Selectivity of quantum dot sensitized ZnO nanotube arrays for improved photocatalytic activity

Abstract

In this work, PbS/ZnO, CdS/ZnO and CdSe/ZnO hierarchical heterostructures have been successfully synthesized by combining water bath and chemical bath deposition (CBD) methods on indium-doped tin oxide (ITO). Scanning electron microscopy (SEM) results show that quantum dots (QDs) certainly form on the pre-grown ZnO nanorod (NR) and nanotube (NT) arrays. The amount of QDs capped on ZnO could be regulated by varying the cycle times.

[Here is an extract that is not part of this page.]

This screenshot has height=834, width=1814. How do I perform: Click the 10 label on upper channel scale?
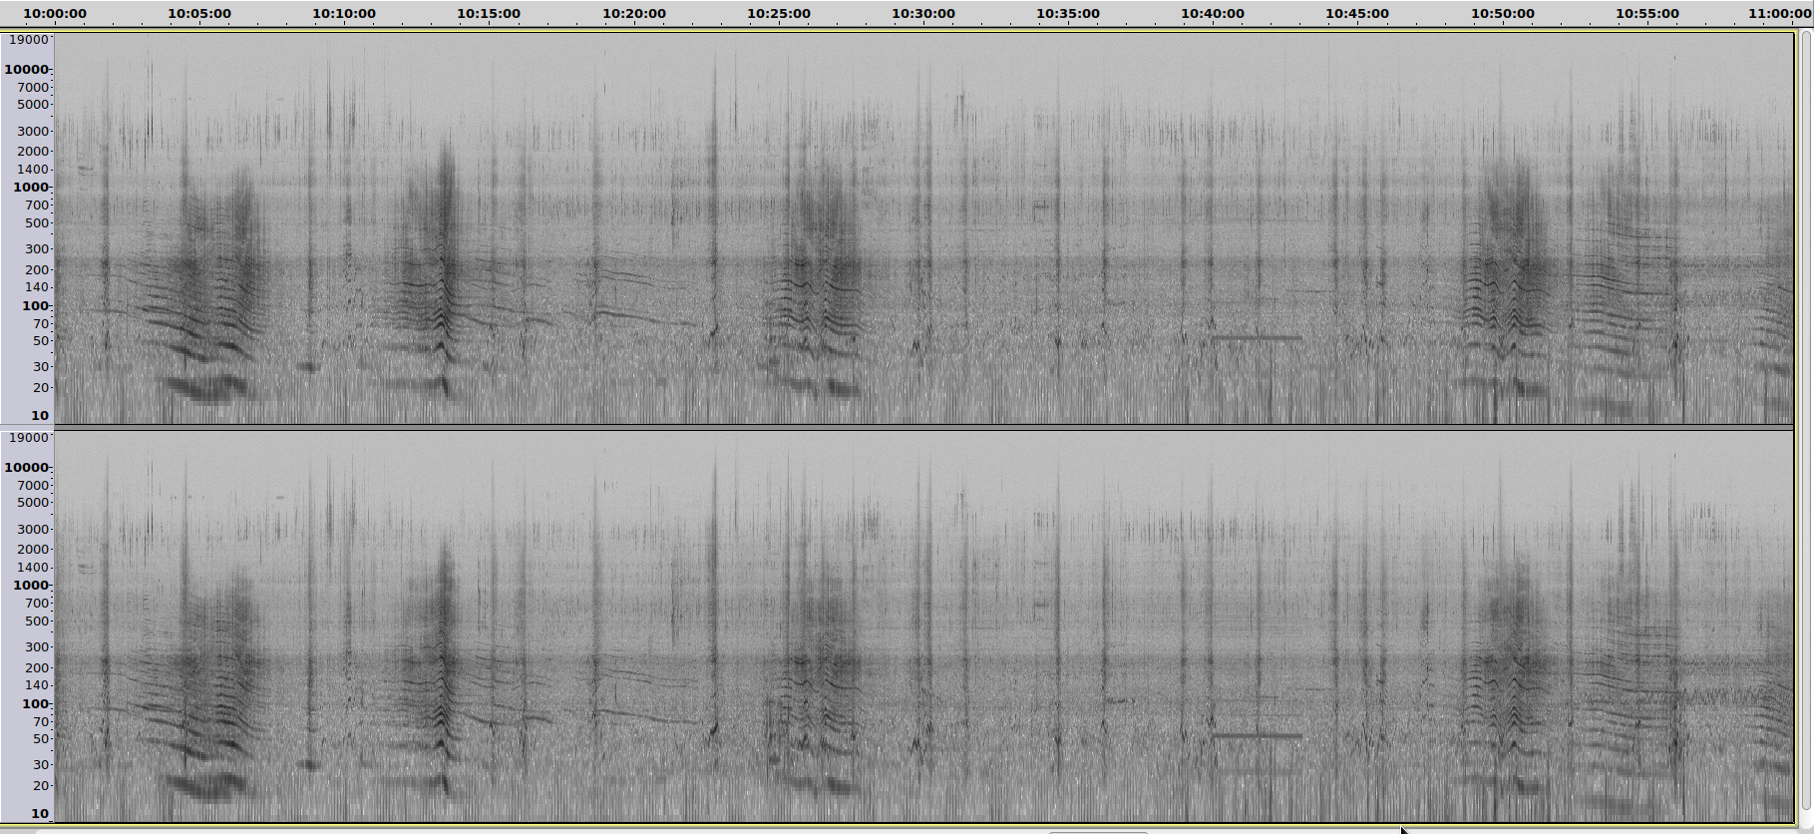(x=40, y=416)
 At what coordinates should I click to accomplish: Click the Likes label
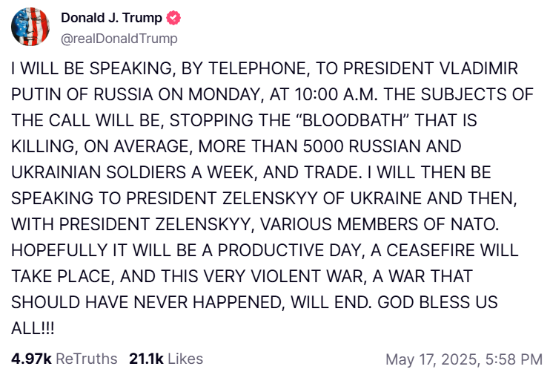pos(185,359)
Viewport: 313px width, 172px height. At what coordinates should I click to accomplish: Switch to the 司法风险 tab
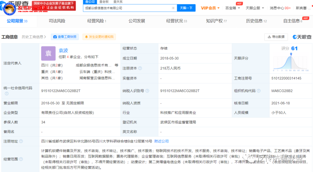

The photocatalytic activity of the QD-sensitized ZnO is investigated by decomposition of methyl orange (MO) under irradiation, which show remarkable enhancement compared to bare ZnO. The ZnO NTs sensitized by PbS QDs have the highest catalytic activity among the three QDs (PbS, CdS and CdSe QDs). The UV-vis absorption diagrams and the C_t/C₀ curves reveal that 8PbS/ZnO NTs have the highest catalytic activity, which can degrade MO (20 mg L⁻¹) into a colorless solution within 30 min. Meanwhile, the synthetic methodology described herein provides an effective approach for fabricating a variety of photocatalysts. The heterostructured nanomaterials have significant potential to solve environmental and energy issues.